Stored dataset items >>
============================================================

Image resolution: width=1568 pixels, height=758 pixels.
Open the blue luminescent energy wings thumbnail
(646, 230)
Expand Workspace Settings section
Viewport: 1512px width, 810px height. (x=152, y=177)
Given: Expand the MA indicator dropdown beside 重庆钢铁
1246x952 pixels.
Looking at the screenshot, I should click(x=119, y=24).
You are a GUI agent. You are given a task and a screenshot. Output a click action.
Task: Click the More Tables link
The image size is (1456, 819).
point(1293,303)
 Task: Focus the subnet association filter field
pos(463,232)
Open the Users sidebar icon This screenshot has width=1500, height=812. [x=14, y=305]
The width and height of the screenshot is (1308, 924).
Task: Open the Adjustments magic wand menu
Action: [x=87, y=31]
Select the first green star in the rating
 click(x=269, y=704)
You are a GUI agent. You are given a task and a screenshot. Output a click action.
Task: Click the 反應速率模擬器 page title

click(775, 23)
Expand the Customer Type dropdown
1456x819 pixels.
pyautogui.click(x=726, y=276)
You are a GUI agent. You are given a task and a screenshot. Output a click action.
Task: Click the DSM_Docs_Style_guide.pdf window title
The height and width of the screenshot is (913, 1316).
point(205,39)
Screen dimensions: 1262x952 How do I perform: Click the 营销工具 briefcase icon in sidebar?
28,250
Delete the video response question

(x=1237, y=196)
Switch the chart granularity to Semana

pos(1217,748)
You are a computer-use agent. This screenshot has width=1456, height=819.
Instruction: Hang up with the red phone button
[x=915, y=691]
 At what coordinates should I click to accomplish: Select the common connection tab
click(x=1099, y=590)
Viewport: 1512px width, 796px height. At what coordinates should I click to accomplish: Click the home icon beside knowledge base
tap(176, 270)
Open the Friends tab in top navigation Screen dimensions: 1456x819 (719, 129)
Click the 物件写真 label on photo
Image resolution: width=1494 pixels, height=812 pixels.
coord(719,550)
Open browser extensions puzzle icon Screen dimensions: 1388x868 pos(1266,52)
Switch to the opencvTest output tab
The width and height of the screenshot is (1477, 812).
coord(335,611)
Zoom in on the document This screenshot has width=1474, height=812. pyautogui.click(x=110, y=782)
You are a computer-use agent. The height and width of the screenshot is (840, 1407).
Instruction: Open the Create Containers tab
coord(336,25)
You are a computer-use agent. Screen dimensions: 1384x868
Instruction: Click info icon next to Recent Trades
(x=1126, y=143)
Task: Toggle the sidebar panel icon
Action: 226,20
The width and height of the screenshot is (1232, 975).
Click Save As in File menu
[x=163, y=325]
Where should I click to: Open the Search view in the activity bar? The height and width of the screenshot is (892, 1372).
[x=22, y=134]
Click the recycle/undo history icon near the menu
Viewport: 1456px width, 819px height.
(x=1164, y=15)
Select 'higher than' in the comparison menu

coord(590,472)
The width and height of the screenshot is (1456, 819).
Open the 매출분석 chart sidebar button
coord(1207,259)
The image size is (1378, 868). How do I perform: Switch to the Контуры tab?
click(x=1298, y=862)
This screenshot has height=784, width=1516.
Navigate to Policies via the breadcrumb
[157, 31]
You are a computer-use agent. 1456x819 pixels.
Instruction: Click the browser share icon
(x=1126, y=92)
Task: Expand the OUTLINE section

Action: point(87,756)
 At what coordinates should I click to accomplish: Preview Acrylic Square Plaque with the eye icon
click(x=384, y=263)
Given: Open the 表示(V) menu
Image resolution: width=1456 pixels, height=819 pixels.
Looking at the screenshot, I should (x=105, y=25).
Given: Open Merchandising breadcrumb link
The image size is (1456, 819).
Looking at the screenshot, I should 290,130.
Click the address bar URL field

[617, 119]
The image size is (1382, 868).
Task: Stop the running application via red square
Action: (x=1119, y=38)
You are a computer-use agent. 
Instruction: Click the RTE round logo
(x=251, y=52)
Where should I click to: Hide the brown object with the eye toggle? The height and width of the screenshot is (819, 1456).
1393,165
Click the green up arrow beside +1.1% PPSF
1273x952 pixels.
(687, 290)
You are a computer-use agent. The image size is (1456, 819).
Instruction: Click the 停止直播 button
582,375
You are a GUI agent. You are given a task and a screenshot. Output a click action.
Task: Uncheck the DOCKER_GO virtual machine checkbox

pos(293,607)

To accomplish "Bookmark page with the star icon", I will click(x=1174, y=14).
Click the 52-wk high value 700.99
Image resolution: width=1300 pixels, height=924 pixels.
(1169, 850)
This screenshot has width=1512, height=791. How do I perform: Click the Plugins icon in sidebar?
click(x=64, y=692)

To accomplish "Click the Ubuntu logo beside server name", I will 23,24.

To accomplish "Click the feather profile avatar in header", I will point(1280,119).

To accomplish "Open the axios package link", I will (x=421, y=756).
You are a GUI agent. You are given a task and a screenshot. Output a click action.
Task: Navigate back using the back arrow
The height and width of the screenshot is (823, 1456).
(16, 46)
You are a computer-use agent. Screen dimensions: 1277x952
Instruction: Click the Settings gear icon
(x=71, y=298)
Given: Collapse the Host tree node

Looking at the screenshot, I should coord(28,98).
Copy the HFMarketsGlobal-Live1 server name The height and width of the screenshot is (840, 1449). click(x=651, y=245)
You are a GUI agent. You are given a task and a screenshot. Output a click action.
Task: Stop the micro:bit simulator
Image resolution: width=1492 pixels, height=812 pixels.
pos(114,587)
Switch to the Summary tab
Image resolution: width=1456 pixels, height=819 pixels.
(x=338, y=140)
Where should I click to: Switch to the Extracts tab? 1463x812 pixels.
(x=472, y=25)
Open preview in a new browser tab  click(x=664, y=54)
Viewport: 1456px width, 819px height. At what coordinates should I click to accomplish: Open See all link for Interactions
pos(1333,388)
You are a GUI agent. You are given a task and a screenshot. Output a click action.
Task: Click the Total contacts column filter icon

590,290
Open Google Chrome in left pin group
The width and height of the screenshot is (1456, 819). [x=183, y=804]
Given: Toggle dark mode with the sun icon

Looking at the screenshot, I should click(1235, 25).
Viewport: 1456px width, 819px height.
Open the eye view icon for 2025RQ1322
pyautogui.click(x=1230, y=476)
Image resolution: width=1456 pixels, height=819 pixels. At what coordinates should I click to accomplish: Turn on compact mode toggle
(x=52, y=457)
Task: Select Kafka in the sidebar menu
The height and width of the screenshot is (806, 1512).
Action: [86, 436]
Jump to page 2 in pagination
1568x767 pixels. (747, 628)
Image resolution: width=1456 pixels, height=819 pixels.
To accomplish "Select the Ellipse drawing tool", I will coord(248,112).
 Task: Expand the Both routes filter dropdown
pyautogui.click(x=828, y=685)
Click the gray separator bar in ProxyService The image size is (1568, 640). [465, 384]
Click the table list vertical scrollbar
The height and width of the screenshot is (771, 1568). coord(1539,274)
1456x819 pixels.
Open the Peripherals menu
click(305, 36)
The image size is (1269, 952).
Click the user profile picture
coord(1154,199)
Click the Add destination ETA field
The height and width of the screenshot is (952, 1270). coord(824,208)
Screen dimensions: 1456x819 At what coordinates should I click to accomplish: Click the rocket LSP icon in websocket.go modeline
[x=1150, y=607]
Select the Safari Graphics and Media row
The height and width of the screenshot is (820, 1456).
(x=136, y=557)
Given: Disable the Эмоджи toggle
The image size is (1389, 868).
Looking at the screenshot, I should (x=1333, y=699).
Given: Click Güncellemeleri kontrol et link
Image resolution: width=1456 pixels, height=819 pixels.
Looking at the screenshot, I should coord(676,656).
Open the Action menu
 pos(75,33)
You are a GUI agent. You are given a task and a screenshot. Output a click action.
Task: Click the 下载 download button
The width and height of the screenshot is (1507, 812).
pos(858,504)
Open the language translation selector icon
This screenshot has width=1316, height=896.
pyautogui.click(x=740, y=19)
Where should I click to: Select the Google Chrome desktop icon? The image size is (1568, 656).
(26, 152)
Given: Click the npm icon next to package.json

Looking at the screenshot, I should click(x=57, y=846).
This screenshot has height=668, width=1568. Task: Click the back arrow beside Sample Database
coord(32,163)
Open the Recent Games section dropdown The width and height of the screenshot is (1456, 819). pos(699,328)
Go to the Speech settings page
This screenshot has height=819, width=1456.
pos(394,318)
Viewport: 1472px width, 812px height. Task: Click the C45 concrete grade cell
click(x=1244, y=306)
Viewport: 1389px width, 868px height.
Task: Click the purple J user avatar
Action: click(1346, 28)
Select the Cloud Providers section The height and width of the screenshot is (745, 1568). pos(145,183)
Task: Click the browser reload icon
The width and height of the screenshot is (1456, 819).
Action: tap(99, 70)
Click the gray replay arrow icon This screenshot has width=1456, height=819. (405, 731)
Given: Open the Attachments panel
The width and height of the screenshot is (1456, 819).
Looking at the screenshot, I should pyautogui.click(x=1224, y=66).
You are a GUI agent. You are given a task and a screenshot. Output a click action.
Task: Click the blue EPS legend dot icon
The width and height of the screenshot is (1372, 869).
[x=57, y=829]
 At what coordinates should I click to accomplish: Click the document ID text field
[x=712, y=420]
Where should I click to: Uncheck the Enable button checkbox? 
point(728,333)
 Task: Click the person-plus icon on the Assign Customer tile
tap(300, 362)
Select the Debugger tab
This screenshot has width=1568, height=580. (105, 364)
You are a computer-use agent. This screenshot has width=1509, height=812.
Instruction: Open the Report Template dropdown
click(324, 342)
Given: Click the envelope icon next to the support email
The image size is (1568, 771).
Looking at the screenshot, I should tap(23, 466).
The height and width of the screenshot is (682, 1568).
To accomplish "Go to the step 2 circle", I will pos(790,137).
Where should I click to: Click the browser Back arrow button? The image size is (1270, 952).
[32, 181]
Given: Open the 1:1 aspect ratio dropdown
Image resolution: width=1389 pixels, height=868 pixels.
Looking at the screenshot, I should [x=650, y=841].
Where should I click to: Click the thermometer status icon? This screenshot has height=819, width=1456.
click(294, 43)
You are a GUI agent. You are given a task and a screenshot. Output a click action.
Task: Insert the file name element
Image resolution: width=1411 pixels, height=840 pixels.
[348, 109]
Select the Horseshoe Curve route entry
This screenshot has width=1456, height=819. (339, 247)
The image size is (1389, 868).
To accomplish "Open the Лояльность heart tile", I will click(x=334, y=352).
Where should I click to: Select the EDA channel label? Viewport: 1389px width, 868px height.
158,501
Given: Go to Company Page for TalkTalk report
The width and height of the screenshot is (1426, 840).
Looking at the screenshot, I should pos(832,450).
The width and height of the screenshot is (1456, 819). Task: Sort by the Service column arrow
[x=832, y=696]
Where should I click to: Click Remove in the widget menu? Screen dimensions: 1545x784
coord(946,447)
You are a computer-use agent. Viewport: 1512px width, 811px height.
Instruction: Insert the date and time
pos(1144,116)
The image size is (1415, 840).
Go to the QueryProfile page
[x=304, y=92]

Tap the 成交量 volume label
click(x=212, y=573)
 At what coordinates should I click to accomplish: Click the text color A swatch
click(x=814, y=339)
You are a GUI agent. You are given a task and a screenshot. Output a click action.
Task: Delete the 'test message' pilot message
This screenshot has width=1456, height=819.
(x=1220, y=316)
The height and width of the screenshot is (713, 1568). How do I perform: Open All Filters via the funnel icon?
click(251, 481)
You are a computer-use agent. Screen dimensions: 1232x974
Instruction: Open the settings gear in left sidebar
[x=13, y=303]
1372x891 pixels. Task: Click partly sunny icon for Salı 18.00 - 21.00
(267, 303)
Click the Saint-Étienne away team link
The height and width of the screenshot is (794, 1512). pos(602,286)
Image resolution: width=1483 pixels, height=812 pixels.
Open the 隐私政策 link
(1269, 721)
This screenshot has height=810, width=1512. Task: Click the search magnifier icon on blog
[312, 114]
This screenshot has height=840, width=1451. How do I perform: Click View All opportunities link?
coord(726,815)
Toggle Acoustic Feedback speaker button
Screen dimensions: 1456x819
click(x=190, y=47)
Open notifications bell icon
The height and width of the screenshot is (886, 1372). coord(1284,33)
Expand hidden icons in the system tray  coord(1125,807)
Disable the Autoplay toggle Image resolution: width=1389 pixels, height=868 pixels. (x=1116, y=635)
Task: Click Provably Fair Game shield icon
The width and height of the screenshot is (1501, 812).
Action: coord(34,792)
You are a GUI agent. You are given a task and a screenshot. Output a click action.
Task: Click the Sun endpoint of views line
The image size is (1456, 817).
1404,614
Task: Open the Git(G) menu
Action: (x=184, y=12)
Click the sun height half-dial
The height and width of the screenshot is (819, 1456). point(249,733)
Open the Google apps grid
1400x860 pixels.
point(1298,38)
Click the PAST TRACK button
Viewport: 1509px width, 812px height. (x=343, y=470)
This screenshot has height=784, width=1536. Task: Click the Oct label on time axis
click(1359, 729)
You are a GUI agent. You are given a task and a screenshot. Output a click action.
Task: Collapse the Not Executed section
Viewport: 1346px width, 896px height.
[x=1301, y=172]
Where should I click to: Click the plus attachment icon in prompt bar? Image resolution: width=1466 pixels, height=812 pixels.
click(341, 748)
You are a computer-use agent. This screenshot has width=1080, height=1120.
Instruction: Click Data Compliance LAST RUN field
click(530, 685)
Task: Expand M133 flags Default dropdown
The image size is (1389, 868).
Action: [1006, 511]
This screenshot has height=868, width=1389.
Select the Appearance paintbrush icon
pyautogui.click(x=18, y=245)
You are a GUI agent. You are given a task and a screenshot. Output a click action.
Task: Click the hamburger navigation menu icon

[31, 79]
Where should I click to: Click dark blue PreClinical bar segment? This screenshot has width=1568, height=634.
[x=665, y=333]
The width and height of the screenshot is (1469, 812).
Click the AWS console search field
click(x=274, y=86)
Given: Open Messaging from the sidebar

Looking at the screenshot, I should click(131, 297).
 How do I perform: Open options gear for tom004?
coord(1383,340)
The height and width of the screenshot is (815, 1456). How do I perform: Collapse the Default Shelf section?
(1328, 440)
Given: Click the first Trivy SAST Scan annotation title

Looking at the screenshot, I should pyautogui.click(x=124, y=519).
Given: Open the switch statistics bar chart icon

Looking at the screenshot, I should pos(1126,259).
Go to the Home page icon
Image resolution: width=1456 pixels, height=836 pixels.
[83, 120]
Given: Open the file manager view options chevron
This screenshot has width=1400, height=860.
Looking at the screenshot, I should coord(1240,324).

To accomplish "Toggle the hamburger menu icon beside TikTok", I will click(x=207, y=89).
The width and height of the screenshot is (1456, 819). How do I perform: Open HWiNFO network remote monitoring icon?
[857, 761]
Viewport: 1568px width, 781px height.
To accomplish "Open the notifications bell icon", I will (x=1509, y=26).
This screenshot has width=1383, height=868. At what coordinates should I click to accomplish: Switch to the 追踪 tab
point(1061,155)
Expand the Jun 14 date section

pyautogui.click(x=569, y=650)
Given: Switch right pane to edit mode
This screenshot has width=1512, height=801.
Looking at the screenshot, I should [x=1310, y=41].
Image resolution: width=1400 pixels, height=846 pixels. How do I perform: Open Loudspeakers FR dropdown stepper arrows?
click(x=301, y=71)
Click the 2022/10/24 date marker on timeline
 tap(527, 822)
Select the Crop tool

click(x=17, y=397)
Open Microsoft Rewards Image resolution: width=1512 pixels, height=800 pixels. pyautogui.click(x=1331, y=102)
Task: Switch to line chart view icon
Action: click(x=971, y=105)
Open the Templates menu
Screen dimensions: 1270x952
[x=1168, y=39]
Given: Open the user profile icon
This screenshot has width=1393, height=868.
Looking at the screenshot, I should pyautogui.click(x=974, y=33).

============================================================

Your objective >> Looking through the data above, copy out each line in which the string "Disable" occurs.

Result for this task >>
Given: Disable the Эмоджи toggle
Disable the Autoplay toggle Image resolution: width=1389 pixels, height=868 pixels. (x=1116, y=635)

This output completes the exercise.